▸ **Texto fornecido**:

17 de agosto de 2017
O Supremo Tribunal Federal (STF) julgou improcedentes as Ações Civis Ordinárias (ACOs) 362 e 366, movidas pelo estado de Mato Grosso contra a União Federal e a Fundação Nacional do Índio (Funai), em função da demarcação de terras indígenas. A decisão, tomada na manhã desta quarta (16), reafirmou os direitos constitucionais dos povos originários e foi comemorada pelo movimento indígena.
O estado de Mato Grosso sustentava que a União havia criado reservas indígenas sobre terras que pertenceriam ao estado e que não seriam de ocupação tradicional dos povos que nelas estão. Assim, a ACO 362 pedia indenização por áreas “devolutas” – ou seja, sem uso – que teriam sido anexadas pelo governo federal ao Parque Indígena do Xingu (PIX), criado em 1961. A ACO 366, bastante semelhante, pedia o mesmo em função da demarcação de terras indígenas dos povos Nambikwara, Pareci e Enawenê-Nauê, na década de 1980.
Os ministros do STF julgaram as ações em conjunto e decidiram, por oito votos a zero, que estava fartamente comprovado que as áreas reclamadas pelo estado de Mato Grosso eram de ocupação tradicional indígena e que, portanto, não cabia indenização.
Nas últimas semanas, os povos indígenas se mobilizaram em todo o Brasil em defesa de seus direitos originários e contra a tese do chamado marco temporal, afirmando que suas histórias não começaram em 1988. Havia a preocupação de que os julgamentos desta quarta (16) trouxessem à discussão os postulados da tese, defendida pelos ruralistas, segundo a qual os indígenas somente teriam direito às terras que estivessem sob sua posse em 5 de outubro de 1988.
Por isso, cerca de cem indígenas acompanharam o julgamento no plenário do STF, enquanto outras dezenas aguardavam do lado de fora, depois de uma longa vigília iniciada na noite anterior junto com quilombolas. Ao mesmo tempo, manifestações e trancamentos de rodovias eram realizadas em todo o país. Alguns grupos de indígenas, como os Guarani e Kaiowá e os Kaingang, passaram mais de uma semana em Brasília, realizando rezas e rituais diários.
Além das duas ações julgadas, uma terceira, a ACO 469, também estava prevista para esta manhã, mas acabou sendo retirada de pauta. Trata-se de uma ação movida pela Fundação Nacional do Índio (Funai) contra o estado do Rio Grande do Sul, pedindo a nulidade de títulos incidentes sobre a Terra Indígena (TI) Ventarra, do povo Kaingang.
Como era a única ação que tratava de uma demarcação realizada após a promulgação da Constituição de 1988, havia a previsão de que a tese do marco temporal fosse um dos pontos de discussão. A partir de um pedido da Funai e do estado do RS, entretanto, ela foi retirada de pauta pelo relator, o ministro Alexandre de Moraes. Não há previsão de quando será julgada.
Embora a tese do marco temporal não tenha sido objeto direto do julgamento, os votos dos ministros tocaram neste ponto e, à exceção do ministro Gilmar Mendes, todos reafirmaram os direitos originários dos povos indígenas sobre suas terras tradicionais.

Itens do conjunto de dados
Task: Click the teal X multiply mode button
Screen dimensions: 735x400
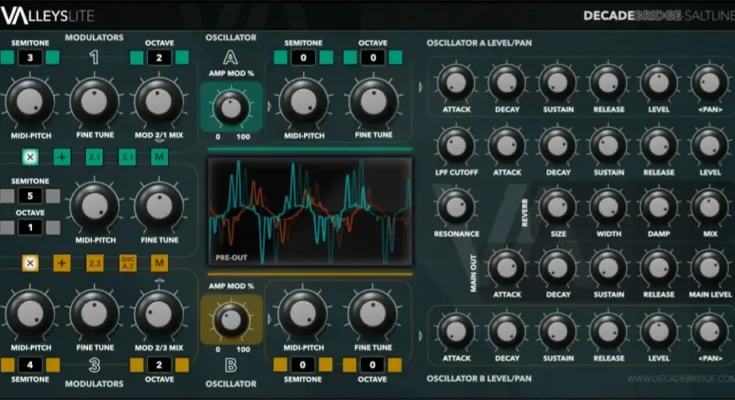Action: pos(30,157)
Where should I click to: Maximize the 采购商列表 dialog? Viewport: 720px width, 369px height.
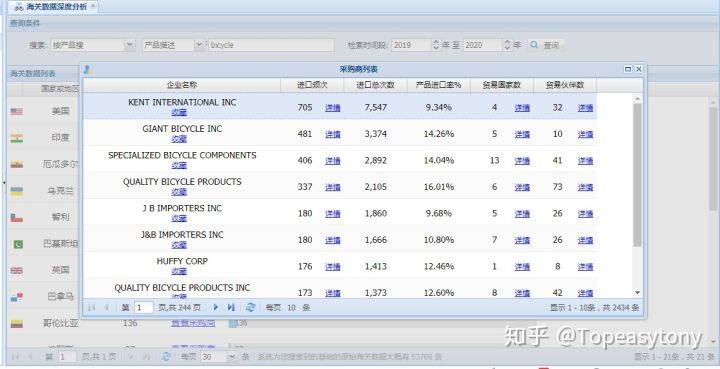[628, 69]
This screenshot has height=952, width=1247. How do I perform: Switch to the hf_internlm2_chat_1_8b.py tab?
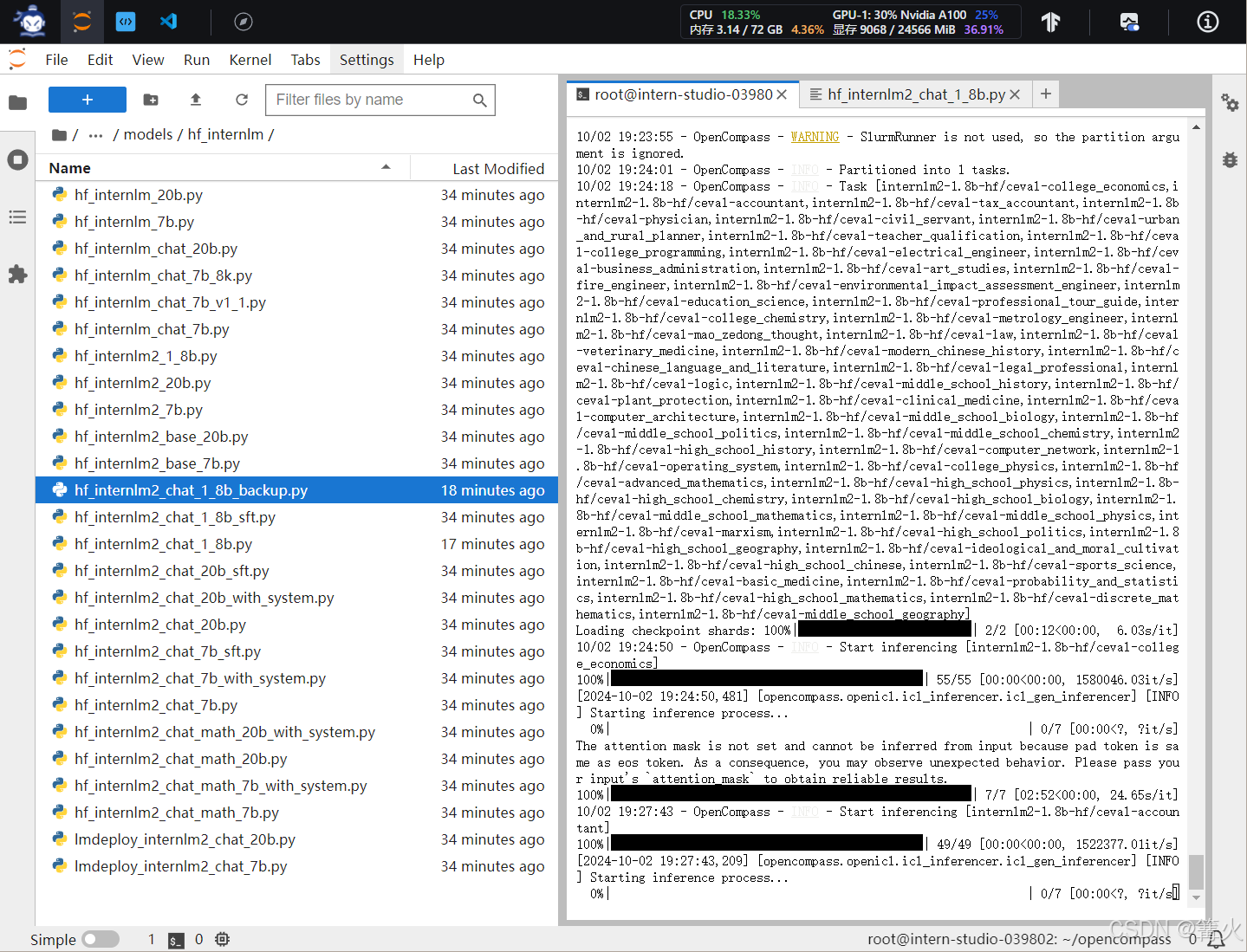(915, 94)
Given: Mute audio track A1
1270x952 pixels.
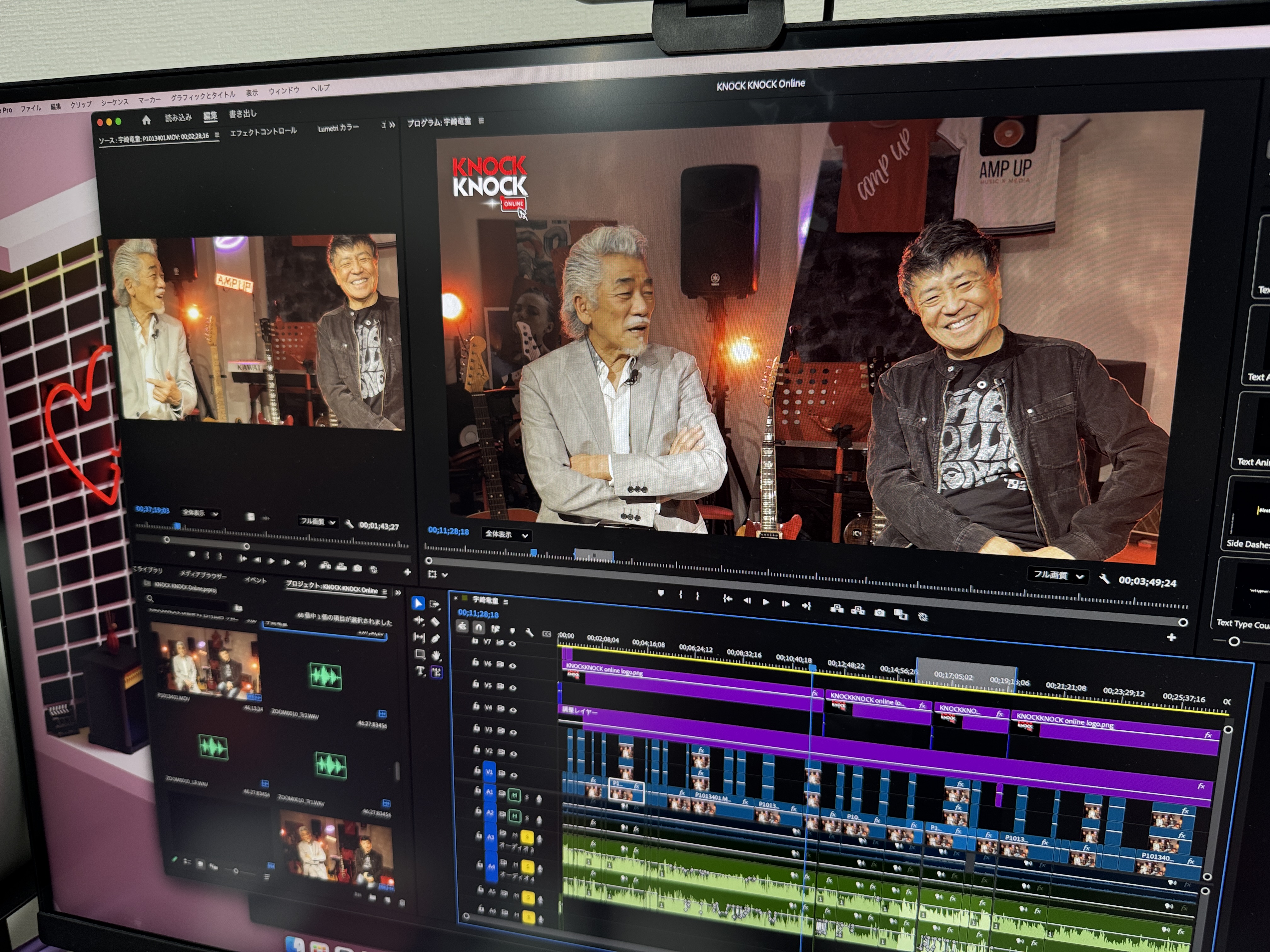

▸ **Tarefas solicitadas**:
a – Segundo o texto sobre o julgamento no STF, qual ministro retirou a ACO 469 de pauta?
b – Prossiga a redação do texto sobre o julgamento das ações de Mato Grosso no STF a partir do ponto em que ele termina.

▸ **Respostas em sequência**:
a – O ministro Alexandre de Moraes, relator da ação.

b –
“Os ministros do Supremo, de modo majoritário, reafirmaram que o conceito de tradicionalidade dos povos indígenas tem a ver com o modo de ocupação das suas terras e tem fundamento na legislação brasileira muito anterior à Constituição Federal de 1988”, avalia Cleber Buzatto, secretário Executivo do CIMi.
A Constituição Federal reconhece aos povos indígenas, em seu artigo 231, “os direitos originários sobre as terras que tradicionalmente ocupam”. O julgamento no STF envolveu, assim, a discussão sobre o que são essas terras tradicionais. Grupos de interesses políticos e econômicos, como os ruralistas, pretendem limitar este conceito com o marco temporal, um critério não previsto pela Constituição Federal.
As constituições brasileiras e a própria legislação colonial têm um longo histórico de reconhecimento do direito dos povos indígenas sobre suas terras tradicionais. É por isso que os direitos indígenas são considerados originários: precedem a criação do próprio Estado brasileiro. Este arcabouço jurídico e histórico, do qual a Constituição Federal de 1988 é uma continuidade, constitui o chamado “indigenato”, e foi citado no voto do relator das ações, o ministro Marco Aurélio de Mello, seguido pelos demais.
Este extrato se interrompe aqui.